Linkin Park’s debut record, Hybrid Theory, was the best-selling record of 2001, according to SoundScan, the music industry’s record keeper of sales for all music products.
Hits like “One Step Closer” and “In the End” propelled the California alternative metal quintet to sales of 4.8 million. Thanks to the hit single “It Wasn’t Me,” Shaggy’s Hot Shot came in second, with sales of 4.5 million.
‘N Sync’s Celebrity and Enya’s A Day Without Rain came in third and fourth, respectively, with each moving just more than 4.4 million copies. Rounding out the top ten were Staind’s Break the Cycle (4.2 million), Alicia Keys’ Songs in A Minor (4.1 million), Destiny’s Child’s Survivor (3.7 million), Creed’s Weathered (3.5 million), the O Brother, Where Art Thou? soundtrack (3.4 million), and the hits collection Now That’s What I Call Music! Vol. 6 (3.1 million).
Overall, total music sales were down five percent from 2000. The only categories that enjoyed significant sales increases were Christian/gospel, soundtracks and new age, which went up eighty-three percent thanks largely to Enya.
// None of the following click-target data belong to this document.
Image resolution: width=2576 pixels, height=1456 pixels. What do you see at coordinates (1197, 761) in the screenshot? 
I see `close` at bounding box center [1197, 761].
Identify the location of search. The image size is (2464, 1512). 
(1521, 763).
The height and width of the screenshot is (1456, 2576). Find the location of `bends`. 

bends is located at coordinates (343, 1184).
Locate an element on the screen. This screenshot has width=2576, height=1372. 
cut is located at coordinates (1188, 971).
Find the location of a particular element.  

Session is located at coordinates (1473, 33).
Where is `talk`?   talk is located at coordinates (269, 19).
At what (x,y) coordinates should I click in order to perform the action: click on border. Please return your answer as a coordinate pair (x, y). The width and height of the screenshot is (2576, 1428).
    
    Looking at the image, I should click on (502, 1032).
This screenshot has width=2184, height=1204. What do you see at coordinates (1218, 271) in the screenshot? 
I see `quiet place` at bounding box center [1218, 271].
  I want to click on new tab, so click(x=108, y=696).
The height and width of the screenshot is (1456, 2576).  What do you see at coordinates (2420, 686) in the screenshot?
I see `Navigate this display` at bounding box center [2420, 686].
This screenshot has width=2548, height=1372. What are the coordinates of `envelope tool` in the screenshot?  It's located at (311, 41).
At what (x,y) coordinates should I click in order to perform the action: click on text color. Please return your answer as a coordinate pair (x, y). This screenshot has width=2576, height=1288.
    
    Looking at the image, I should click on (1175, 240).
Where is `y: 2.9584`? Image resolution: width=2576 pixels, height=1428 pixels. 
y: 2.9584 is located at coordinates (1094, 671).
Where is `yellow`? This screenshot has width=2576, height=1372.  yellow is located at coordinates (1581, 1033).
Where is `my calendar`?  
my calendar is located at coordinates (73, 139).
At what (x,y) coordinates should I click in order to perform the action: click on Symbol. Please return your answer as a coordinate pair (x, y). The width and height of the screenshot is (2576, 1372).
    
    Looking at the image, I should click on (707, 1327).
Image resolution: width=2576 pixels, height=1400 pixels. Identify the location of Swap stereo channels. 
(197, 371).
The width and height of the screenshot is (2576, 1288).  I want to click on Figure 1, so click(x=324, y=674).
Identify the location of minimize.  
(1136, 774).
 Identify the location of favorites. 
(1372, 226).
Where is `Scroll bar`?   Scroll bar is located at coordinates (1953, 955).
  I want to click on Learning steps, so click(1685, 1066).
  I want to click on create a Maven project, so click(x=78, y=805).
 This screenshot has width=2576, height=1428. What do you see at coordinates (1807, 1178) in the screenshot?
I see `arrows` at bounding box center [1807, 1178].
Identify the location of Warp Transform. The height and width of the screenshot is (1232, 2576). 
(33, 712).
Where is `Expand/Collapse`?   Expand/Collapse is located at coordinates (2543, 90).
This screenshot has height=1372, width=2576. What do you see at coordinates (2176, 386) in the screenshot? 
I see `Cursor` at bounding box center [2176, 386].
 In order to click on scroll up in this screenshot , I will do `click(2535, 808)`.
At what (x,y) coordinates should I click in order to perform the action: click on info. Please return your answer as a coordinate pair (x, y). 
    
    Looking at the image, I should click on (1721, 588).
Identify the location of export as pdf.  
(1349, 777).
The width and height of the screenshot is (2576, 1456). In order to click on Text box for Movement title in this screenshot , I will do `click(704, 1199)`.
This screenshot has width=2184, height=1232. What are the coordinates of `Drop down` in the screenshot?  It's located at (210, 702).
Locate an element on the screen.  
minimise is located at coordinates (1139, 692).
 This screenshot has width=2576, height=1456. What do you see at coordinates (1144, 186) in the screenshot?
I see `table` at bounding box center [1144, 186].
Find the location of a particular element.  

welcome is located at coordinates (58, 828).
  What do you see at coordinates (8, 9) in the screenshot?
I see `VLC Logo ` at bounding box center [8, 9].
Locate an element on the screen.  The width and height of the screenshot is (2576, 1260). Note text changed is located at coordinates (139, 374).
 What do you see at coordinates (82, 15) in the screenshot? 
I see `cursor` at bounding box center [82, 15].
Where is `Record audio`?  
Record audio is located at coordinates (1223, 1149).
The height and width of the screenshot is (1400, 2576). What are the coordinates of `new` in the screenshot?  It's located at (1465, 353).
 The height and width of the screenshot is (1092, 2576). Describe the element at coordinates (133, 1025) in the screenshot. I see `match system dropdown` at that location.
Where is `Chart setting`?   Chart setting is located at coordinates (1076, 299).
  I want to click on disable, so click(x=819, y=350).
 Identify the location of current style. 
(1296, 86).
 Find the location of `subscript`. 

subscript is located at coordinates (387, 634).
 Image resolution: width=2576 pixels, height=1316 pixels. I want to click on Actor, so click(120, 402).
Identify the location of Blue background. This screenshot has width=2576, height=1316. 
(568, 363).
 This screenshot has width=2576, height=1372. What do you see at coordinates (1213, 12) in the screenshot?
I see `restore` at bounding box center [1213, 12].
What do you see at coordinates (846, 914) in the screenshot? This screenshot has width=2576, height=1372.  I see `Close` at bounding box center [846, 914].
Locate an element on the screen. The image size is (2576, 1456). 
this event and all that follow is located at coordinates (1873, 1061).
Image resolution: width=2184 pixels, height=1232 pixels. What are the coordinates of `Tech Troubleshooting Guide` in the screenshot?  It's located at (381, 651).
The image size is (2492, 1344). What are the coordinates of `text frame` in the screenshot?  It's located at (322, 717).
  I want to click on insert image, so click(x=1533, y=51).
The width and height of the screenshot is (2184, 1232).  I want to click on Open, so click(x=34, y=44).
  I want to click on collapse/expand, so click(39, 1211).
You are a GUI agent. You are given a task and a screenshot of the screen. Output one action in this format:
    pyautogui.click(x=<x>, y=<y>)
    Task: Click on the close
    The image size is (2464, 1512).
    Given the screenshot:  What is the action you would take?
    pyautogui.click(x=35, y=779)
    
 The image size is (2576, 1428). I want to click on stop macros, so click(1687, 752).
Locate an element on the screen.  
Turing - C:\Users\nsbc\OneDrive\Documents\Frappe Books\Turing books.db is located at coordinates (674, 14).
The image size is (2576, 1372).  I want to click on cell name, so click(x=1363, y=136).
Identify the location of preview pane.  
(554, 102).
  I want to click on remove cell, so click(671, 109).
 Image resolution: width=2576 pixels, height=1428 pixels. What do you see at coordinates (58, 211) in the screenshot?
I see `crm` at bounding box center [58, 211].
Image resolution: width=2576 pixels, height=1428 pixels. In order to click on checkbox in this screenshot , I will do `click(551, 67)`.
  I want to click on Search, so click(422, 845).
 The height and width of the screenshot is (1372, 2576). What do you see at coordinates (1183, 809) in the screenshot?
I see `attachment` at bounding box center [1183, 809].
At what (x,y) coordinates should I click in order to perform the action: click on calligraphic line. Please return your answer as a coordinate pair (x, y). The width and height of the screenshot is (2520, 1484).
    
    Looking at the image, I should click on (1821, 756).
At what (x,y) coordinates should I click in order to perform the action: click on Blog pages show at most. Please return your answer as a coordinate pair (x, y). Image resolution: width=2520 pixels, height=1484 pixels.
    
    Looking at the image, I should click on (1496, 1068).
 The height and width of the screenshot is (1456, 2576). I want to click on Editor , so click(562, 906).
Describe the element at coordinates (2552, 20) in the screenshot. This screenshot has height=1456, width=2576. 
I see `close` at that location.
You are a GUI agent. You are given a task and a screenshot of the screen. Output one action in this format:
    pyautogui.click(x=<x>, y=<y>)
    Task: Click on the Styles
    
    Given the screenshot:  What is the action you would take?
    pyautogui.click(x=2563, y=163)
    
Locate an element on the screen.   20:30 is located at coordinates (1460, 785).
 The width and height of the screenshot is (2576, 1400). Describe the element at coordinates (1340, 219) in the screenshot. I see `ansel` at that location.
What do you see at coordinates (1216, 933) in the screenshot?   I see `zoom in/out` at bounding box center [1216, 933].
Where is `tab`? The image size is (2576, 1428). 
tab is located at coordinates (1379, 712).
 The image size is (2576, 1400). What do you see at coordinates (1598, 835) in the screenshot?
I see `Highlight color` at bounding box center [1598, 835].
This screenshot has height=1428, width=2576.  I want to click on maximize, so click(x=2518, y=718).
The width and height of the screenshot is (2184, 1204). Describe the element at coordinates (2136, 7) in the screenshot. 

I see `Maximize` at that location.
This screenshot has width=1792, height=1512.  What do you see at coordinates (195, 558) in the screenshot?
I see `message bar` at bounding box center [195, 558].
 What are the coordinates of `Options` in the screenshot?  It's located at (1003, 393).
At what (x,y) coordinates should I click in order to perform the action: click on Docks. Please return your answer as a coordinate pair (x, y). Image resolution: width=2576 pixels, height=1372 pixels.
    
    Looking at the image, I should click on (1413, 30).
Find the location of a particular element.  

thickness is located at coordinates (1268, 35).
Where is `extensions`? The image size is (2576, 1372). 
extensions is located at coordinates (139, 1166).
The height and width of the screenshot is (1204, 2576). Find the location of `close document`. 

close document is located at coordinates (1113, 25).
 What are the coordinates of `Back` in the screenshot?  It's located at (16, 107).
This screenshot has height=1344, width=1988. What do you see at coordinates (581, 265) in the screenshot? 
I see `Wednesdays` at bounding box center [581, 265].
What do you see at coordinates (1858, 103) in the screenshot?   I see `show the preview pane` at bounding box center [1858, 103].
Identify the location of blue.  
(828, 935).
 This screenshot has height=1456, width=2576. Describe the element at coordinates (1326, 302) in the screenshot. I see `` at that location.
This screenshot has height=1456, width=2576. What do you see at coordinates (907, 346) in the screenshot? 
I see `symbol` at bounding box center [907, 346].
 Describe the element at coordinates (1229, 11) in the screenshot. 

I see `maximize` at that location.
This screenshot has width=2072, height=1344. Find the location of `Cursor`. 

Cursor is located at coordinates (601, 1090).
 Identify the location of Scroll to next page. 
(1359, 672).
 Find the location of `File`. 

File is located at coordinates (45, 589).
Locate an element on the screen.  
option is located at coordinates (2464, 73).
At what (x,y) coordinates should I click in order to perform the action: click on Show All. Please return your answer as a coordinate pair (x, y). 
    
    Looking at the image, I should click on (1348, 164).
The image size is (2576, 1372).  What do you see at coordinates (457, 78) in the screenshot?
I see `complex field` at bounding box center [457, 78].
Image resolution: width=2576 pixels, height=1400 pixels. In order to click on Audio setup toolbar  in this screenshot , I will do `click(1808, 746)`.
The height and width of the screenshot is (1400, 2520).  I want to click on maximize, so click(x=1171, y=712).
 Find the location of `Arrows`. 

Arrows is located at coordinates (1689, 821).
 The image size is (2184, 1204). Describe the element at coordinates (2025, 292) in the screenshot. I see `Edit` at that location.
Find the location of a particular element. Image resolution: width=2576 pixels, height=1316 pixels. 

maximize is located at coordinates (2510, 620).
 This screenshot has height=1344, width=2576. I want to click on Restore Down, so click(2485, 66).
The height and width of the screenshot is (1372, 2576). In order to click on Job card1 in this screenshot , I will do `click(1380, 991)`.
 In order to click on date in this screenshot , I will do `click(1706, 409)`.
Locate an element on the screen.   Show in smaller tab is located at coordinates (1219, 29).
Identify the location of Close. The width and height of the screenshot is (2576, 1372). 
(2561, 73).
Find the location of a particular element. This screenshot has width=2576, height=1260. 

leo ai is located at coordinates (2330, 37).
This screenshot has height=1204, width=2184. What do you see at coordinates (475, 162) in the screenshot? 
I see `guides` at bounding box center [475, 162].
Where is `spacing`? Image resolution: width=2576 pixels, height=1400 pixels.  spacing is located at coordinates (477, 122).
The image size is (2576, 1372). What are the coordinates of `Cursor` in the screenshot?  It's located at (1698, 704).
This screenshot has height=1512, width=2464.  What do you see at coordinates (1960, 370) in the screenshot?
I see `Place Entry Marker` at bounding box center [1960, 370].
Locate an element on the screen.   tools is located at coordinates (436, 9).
As for the best-selling records of the past decade, Shania Twain’s Come On Over topped the list, moving 14 million copies. The rest of the top five were Alanis Morissette’s Jagged Little Pill (13.9 million); Metallica’s Metallica, a.k.a. “The Black Album” (13 million); the Backstreet Boys’ Millennium (12 million); and the Whitney Houston-led soundtrack to The Bodyguard (11.7 million).